Le chapitre-clé de ce petit livre s'intitule, par référence au titre général, "N'est-ce pas le secret de l'art de vivre?" Pour Powys, la vie telle que nous la vivons n'est qu'une série d'états subjectifs. D'autre part, l' univers est moitié horreur et souffrances, moitié beauté et sécurité. En conséquence, "si nous nous mettions à pénétrer dans la vision subjective de ceux qui souffrent, la vie ne manquerait pas de devenir intolérable". Ceux qui sont assez malheureux pour n'oublier rien ni jamais, sont les fous. Il faut vivre avec l' oubli, il faut oublier pour vivre. Pour évoquer l' oubli, Powys a recours aux très belles images de la mythologie grecque: le Léthé est le grand fleuve de l' oubli.
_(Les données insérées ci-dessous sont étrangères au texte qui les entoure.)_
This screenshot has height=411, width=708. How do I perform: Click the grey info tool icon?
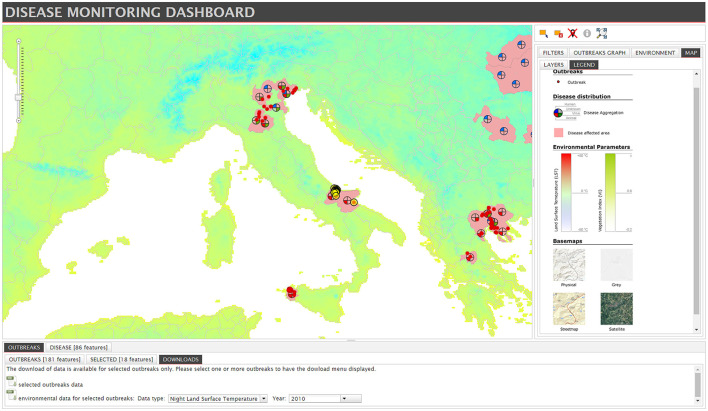click(x=587, y=33)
Oublier quoi? Presque tout, dit Powys. Surtout oublier la peur. Powys ne parle jamais d' angoisse -mais il est tellement plus vrai de dire que nous avons tous peur, dans nos plexus, dans nos yeux, dans notre comportement. La peur aveugle et amorphe, non pas de quelque chose de précis, mais, plus profondément, de la peur elle-même. La Peur, c'est la possibilité métaphysique de n'importe quelle horreur, exactement identique, selon Powys, à la possibilité de n'importe quelle vision béatifique. La peur est "l' émotion dominante et ultime de tous les coeurs humains". Pour oublier la peur, nous avons deux armes. D'abord l' amour. "Derrière notre folle envie de "faire l' amour", comme le dit pathétiquement notre langage commun, est tapi l'aveugle désir intuitif d'oublier les chiens de la peur, les Euménides à nos talons -de nous perdre dans l' identité d'un autre." Il y a dans la formidable énergie du sexe quelque chose qui se lève comme "un indomptable titan prêt à rendre coup pour coup aux noires terreurs dont nous sommes entourés". Seule, mais seconde et mineure, face à la puissance du sexe dans l'élimination de la peur par l'oubli, est "la monotonie mesurée du travail". Carlyle le neurasthénique, Zola le laborieux, Flaubert l'irrascible "intimident le monde en écrivant". C'est pourquoi la vraie voie est un retour: vers la charrue métaphorique, vers notre passé préhistorique, vers la solution homérique des "voyageurs de la mer". Et puis, il y a le sommeil. Prospero dut être trahi dix fois avant d'apprendre que la "petite vie" que concevait sa sagesse n'était ceinte que du "sommeil béni" dont rêvait Sancho Pança.